[Data in this exercise — start]

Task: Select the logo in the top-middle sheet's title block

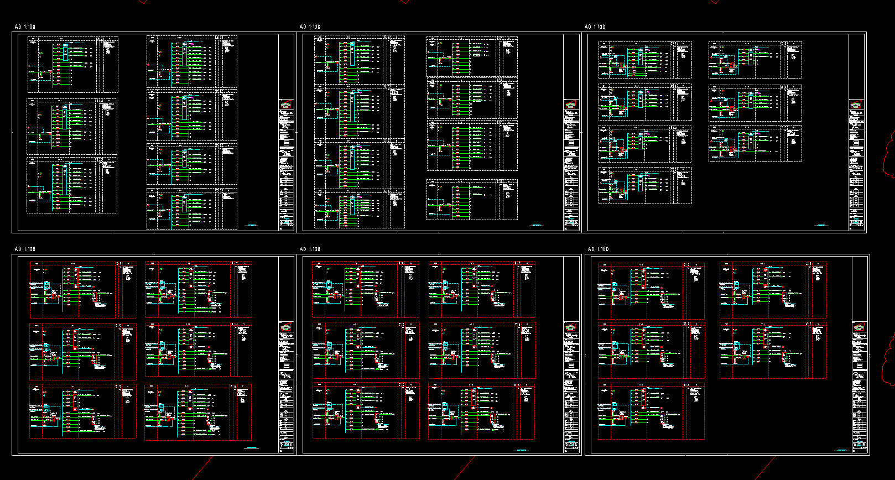Action: pos(571,104)
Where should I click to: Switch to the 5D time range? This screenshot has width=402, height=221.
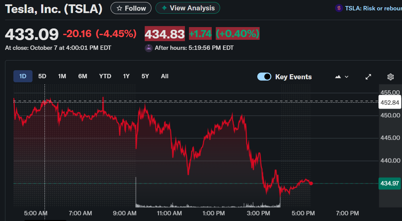click(42, 76)
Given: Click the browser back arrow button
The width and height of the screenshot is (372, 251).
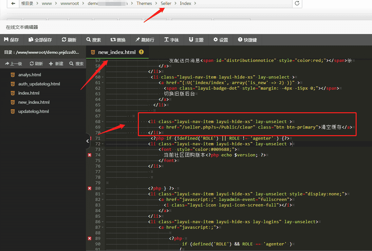Looking at the screenshot, I should point(13,3).
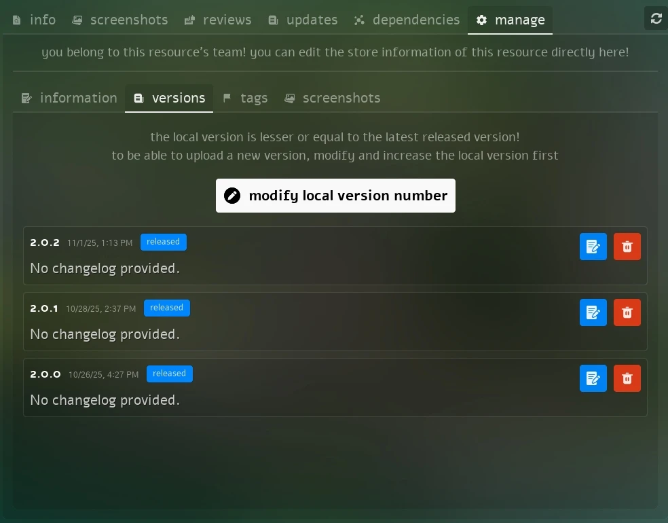Delete version 2.0.1 release

pyautogui.click(x=627, y=312)
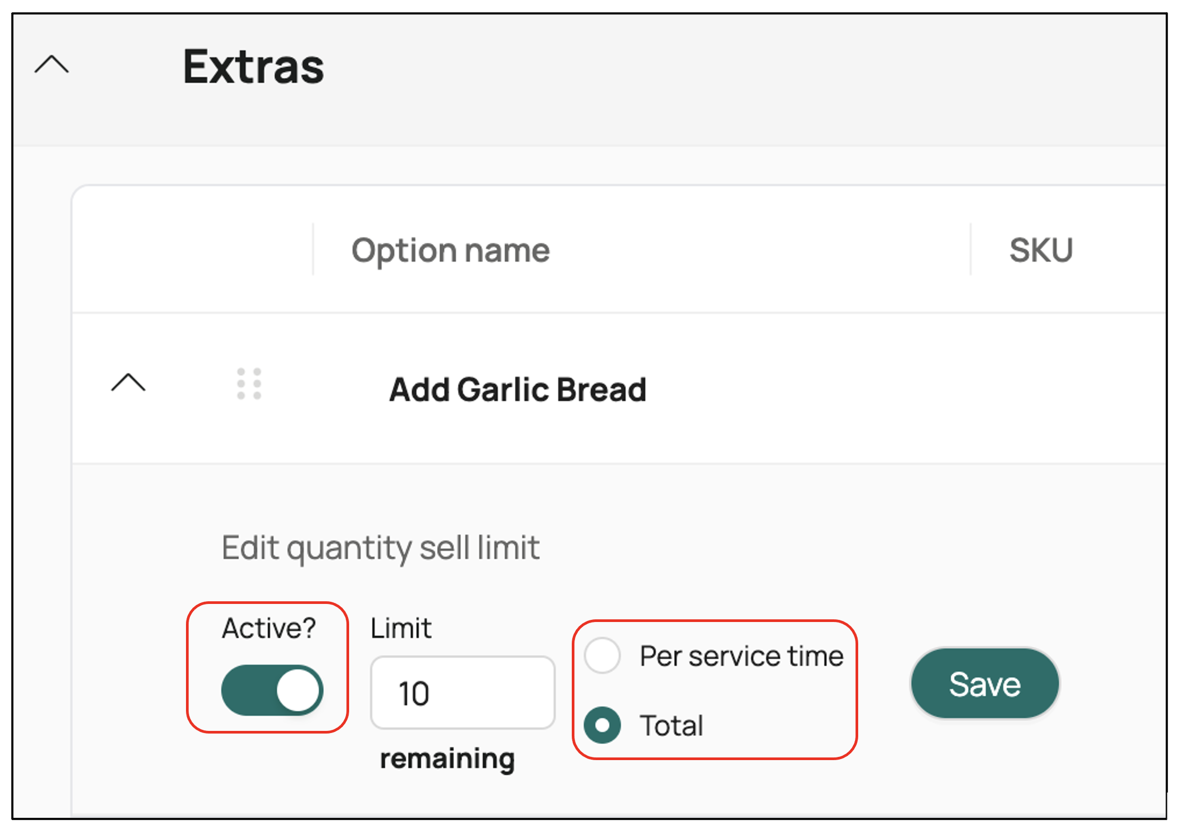
Task: Collapse the Add Garlic Bread row chevron
Action: click(x=128, y=382)
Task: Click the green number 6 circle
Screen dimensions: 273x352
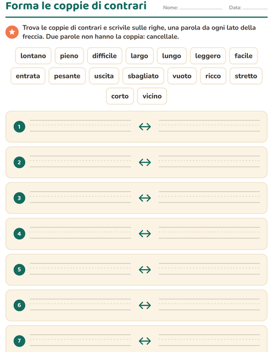Action: point(19,305)
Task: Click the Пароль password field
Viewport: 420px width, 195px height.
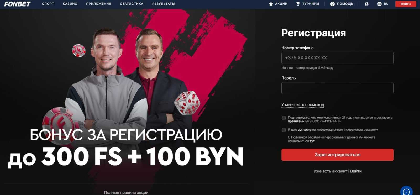Action: click(338, 88)

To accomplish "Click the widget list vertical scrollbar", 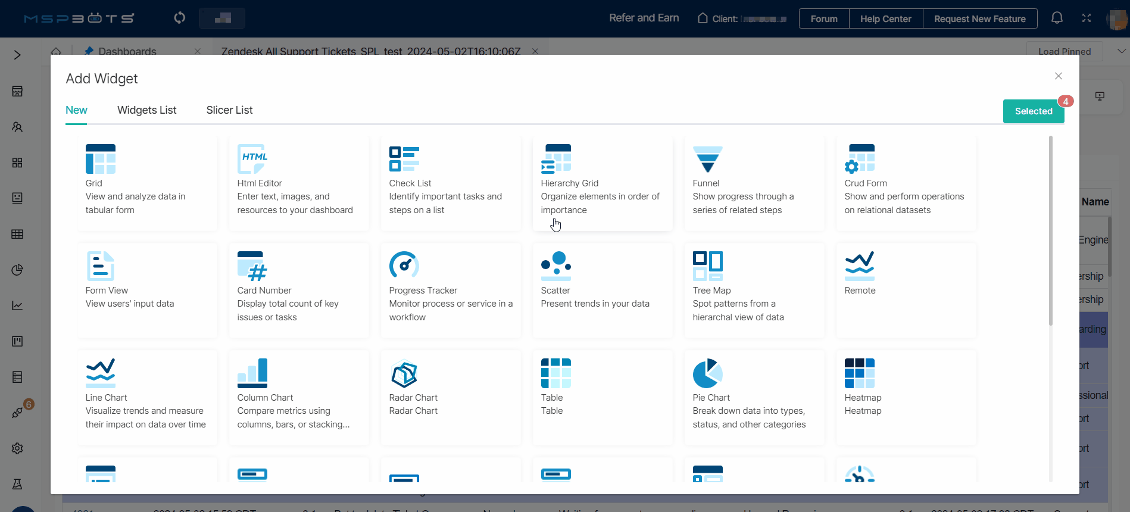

[Data in this exercise — finish]

After locating the line that holds "Task: Click the Пароль password field", output exactly the lines from it through the last line of the material above, inclusive, without pictures.

■ **Reply**
Task: Click the Пароль password field
Viewport: 420px width, 195px height.
Action: click(338, 88)

To accomplish "Click the widget list vertical scrollbar", 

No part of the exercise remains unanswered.